G-Pulley

Ghidra processor module for Pulley — Wasmtime's portable bytecode interpreter ISA (v43.0.0). Disassembles and decompiles Pulley bytecode found in compiled WebAssembly modules (cwasm). Works with both stripped and non-stripped binaries. Supports both pulley32 (32-bit address space) and pulley64 (64-bit address space) targets.

Author

Kevin Thomas — kevin@mytechnotalent.com

What Is Pulley?

Pulley is Wasmtime's built-in portable interpreter. When a platform has no Cranelift native-code backend (e.g., Cortex-M33 / RP2350), Wasmtime compiles WebAssembly to Pulley bytecode instead of machine code. The result is stored in cwasm (compiled WebAssembly) format — an ELF64 binary with Pulley bytecode in its .text section.

                      wasmtime compile
  .wasm component  ─────────────────────>  cwasm ELF64
  (WebAssembly        --target pulley32     .text = Pulley bytecode
   Component Model)                         .symtab = function symbols

In embedded firmware (RP2350, etc.), the cwasm is embedded as a static byte array in the ARM binary's .rodata section. At runtime, the Pulley interpreter dispatches the bytecode instruction-by-instruction.

cwasm Binary Format

A cwasm file is an ELF64 little-endian binary (e_machine = EM_NONE) with:

Section	Contents
`.text`	Pulley bytecode (executable code)
`.rodata`	Read-only data (string literals, jump tables)
`.data`	Initialized mutable data
`.custom_...`	Wasm custom sections (names, component metadata)
`.symtab`	Symbol table — function names and byte boundaries
`.strtab`	String table for symbol names
`.shstrtab`	Section header string table

The .symtab maps Wasm function indices to byte offsets and sizes within .text. Entries look like function[15] (the Wasm function index). When symbols are present (non-stripped), G-Pulley applies exact function boundaries and names. When symbols are absent (stripped), the Java analyzer discovers functions by tracing call targets and push_frame_save prologues.

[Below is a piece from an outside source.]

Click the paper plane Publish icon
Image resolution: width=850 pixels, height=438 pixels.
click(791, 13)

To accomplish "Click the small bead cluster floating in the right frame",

How cwasm Gets Embedded in Firmware

                    wasmtime compile
  app.wasm  ──────────────────────────>  app.cwasm  (ELF64, Pulley bytecode)
                  --target pulley32

                    Rust build.rs
  app.cwasm ──────────────────────────>  static CWASM: &[u8] = include_bytes!(...)

                    cargo build
  firmware.rs ────────────────────────>  firmware.elf  (ARM ELF32)
  + CWASM blob                            .rodata contains the entire cwasm ELF bytes

At runtime, the firmware passes &CWASM to wasmtime::Module::deserialize(), which memory-maps the ELF sections and creates a runnable module. The Pulley interpreter (pulley_interpreter::interp) then executes .text bytecode via a dispatch loop.

Pulley ISA Overview

Pulley is a register-based, variable-length, little-endian bytecode ISA.

Registers

Register	Encoding	Purpose
`x0` - `x15`	0 - 15	Caller-saved (args, temps)
`x16` - `x29`	16 - 29	Callee-saved
`xsp` (x30)	30	Stack pointer
`spilltmp0` (x31)	31	Internal spill temporary
`lr`	—	Link register (return addr)
`fp`	—	Frame pointer
`f0` - `f31`	0 - 31	Float/vector registers (128b)

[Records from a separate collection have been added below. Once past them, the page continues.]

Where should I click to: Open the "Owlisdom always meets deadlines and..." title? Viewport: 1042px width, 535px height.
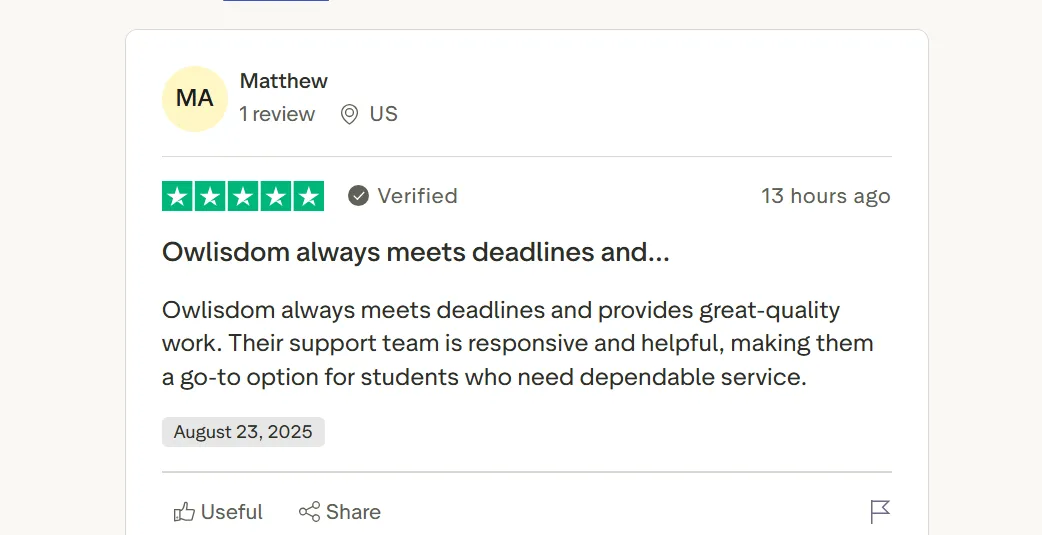[415, 252]
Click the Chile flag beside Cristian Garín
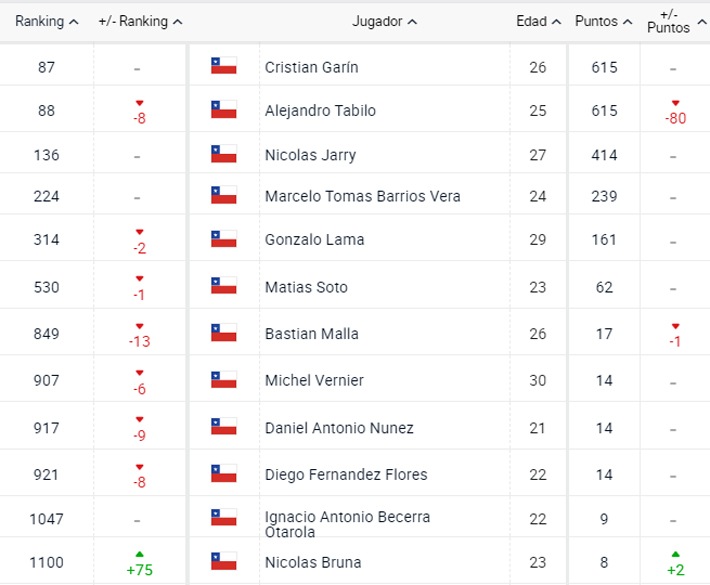 coord(222,67)
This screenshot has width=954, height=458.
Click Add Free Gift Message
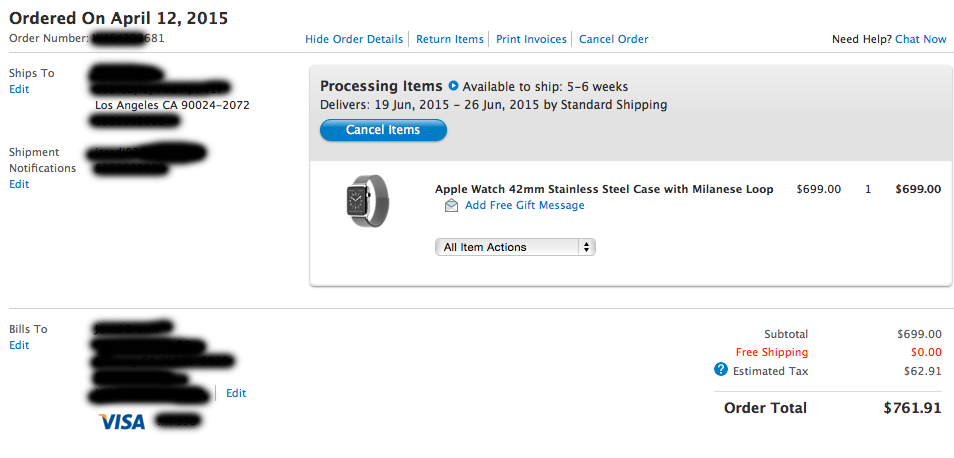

Registers are 64-bit internally. The SLEIGH spec defines both 8-byte (x0) and 4-byte sub-register (x0l) aliases. In pulley32 mode, pointers use the low 32 bits (32-bit address space). In pulley64 mode, the full 64-bit register is used for addressing.

Opcode Encoding

Primary opcodes: 1 byte (0x00 - 0xDB), 220 opcodes
Extended opcodes: 3+ bytes — 0xDC prefix + u16 LE extended opcode
All multi-byte fields: little-endian

Operand Types

Type	Size	Description
XReg	1 B	Register index 0-31 (full byte, bits 4:0 used)
BinaryOperands	2 B	Packed u16 LE: `dst[4:0]`, `src1[9:5]`, `src2[14:10]`
BinaryOperands/U6	2 B	Packed u16 LE: `dst[4:0]`, `src[9:5]`, `imm6[15:10]`
PcRelOffset	4 B	Signed i32 LE, relative to start of instruction
AddrO32	5 B	XReg (1B base) + i32 (4B signed offset)
AddrG32	4 B	Packed u32 LE: `off[15:0]`, `wasm[20:16]`, `bound[25:21]`, `base[30:26]`
UpperRegSet	2 B	Bitmask u16 — bit N saves register x(N+16)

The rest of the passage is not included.